Usaha Orang Nusantara Menggapai Kesaktian Mekkah

Kamis, 31 Agustus 2017 - Yudi Anugrah Nugroho

KEINGINAN besar orang-orang Nusantara menjalankan ibadah haji di tanah suci justru melahirkan pandangan baru mengani Mekkah sebagai pusat spiritual alam.

Meraka mencoba menunjukan simbol-simbol mengenai Mekkah untuk penegasan kesaktian. Bukan sebuah kebetulan bila Mekkah lebih khusus Masjidil Haram tampil dalam legenda-legenda Nusantara, terutama Jawa.
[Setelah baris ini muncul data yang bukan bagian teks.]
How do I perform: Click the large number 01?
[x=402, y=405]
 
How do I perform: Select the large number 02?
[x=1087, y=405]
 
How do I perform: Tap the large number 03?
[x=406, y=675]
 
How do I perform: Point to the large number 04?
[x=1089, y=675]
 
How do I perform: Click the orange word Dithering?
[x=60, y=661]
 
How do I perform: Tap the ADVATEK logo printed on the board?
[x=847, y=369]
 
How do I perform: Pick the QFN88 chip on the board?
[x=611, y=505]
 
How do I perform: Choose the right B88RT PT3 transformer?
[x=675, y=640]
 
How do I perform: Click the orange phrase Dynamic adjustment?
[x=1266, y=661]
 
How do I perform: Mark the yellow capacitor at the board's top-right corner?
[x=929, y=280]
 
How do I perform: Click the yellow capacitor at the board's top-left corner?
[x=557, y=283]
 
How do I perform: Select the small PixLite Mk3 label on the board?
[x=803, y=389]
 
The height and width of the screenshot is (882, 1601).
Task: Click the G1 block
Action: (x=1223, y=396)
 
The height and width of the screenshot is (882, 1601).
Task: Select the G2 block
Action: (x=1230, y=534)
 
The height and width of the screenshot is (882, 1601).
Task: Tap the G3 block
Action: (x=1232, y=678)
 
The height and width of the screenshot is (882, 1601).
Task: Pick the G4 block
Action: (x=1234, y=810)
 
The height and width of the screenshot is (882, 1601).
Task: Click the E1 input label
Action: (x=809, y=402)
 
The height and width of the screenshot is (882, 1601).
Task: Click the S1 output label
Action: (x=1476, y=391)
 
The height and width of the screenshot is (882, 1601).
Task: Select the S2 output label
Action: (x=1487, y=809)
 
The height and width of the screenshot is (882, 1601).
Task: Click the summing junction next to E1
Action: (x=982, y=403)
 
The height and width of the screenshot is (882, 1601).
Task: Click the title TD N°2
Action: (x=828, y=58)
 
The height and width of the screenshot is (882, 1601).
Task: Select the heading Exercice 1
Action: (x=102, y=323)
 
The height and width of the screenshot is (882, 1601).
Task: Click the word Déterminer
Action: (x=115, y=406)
Pada teks Jawa bersajak, Babad Jaka Tingkir (1829), terdapat penggambaran enam tokoh pada masa perkembangan agama Islam abad ke-16 di Jawa, termasuk Sunan Kalijaga, ketika membanguna masjid Demak berusaha mengarahkan masjid sejajar Mekkah, namun masjid baru tersebut enggan disejajarkan.

Maka Sunan Kalijaga, pada babad tersebut suntingan Nancy K Florida Writing The Past, Inscribing The Future, kemudian merentangkan kedua tangan, memegang masjid Demak dan Masjidil Haram, serta mensejajarkan keduanya. Dengan demikian tak ada satu pun masjid mengungguli masjid lain. Sejajar.

Sebuah versi lain mengenai persitiwa pembangunan masjid Demak juga masih berelasi dengan Mekkah. Para wali, tulis Babad Jaka Tingkir suntingan Moelyono Sastronaryatmo, tidak bersepakat berkait arah kiblat. Delapan wali berembuk dan memohon doa kepada Allah SWT agar diberi pencerahan. Mereka pun melihat Kakbah dengan terang, dan lantas mengarahkan kiblat masjid Demak ke arah Kakbah.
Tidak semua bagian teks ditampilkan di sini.